I’m trying to use logic similar to the following in a kernel:
int dim1 = threadIdx.x / some_int;
int dim2 = threadIdx.x % some_int;
Where dim1 and dim2 then have meaningful index values.
However when I debug and watch dim1 and dim2 they do not appear to be calculating correctly. (And I have to make them ‘volatile’ for them to be viewable in the debugger in the first place.) Just wondering if floored division and modulo operations are known to be glitchy / to be avoided?
Glitchy? No.

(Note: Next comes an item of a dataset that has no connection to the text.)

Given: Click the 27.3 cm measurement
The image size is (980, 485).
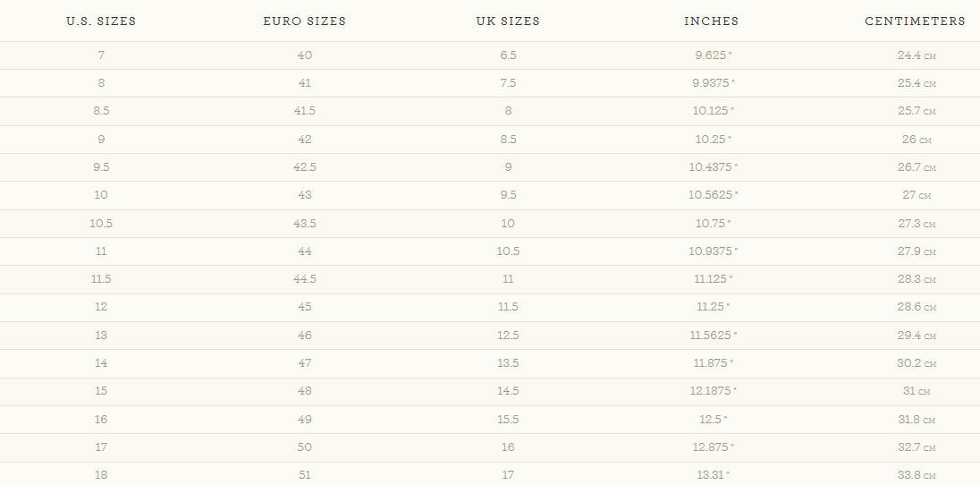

To be avoided? Possibly, due to performance reasons; but this doesn’t seem to be such an instance.
Do you have a minimal, buildable and runnable example that demonstrates the issue you observe?
Here it is. I’m getting all 0’s in the displayed output.
#include "cuda_runtime.h"
#include <iostream>
__global__ void division_test_kernel(const int denominator, int * d1_out, int * d2_out)
{
int d1 = (int)threadIdx.x / denominator;
int d2 = (int)threadIdx.x % denominator;
int tid = (int)blockIdx.x * (int)blockDim.x + (int)threadIdx.x;
d1_out[tid] = d1;
d2_out[tid] = d2;
}
void division_test()
{
int blocks = 1;
int threads_per_block = 256;
int denominator = 10;
int * d1_out, *d2_out;
// allocate device memory
cudaMalloc((void**)&d1_out, blocks * threads_per_block * sizeof(int));
cudaMalloc((void**)&d2_out, blocks * threads_per_block * sizeof(int));
// call kernel
division_test_kernel <<< blocks, threads_per_block >>> (denominator, d1_out, d2_out);
// allocate host memory and copy results
int *d1_out_host, *d2_out_host;
cudaMallocHost((void**)&d1_out_host, blocks * threads_per_block * sizeof(int));
cudaMallocHost((void**)&d2_out_host, blocks * threads_per_block * sizeof(int));
cudaMemcpy(d1_out, d1_out_host, blocks * threads_per_block * sizeof(int), cudaMemcpyDeviceToHost);
cudaMemcpy(d2_out, d2_out_host, blocks * threads_per_block * sizeof(int), cudaMemcpyDeviceToHost);
// display results
std::cout << "d1" << std::endl;
for (int i = 0; i < blocks * threads_per_block; ++i) std::cout << d1_out_host[i] << std::endl;
std::cout << std::endl << "d2" << std::endl;
for (int i = 0; i < blocks * threads_per_block; ++i) std::cout << d2_out_host[i] << std::endl;
// cleanup device memory
cudaFree(d1_out);
cudaFree(d2_out);
// cleanup host memory
cudaFreeHost(d1_out_host);
cudaFreeHost(d2_out_host);
}
int main()
{
division_test();
return 0;
}
Wrong order of arguments in the calls to cudaMemcpy(). You want:
cudaMemcpy(d1_out_host, d1_out, blocks * threads_per_block * sizeof(int), cudaMemcpyDeviceToHost);
cudaMemcpy(d2_out_host, d2_out, blocks * threads_per_block * sizeof(int), cudaMemcpyDeviceToHost);
Well that’s embarrassing :p That said, I still have a problem in my actual code though, and I’m having some trouble reproducing it in a smaller example. I’ll take another hack at it an post again shortly.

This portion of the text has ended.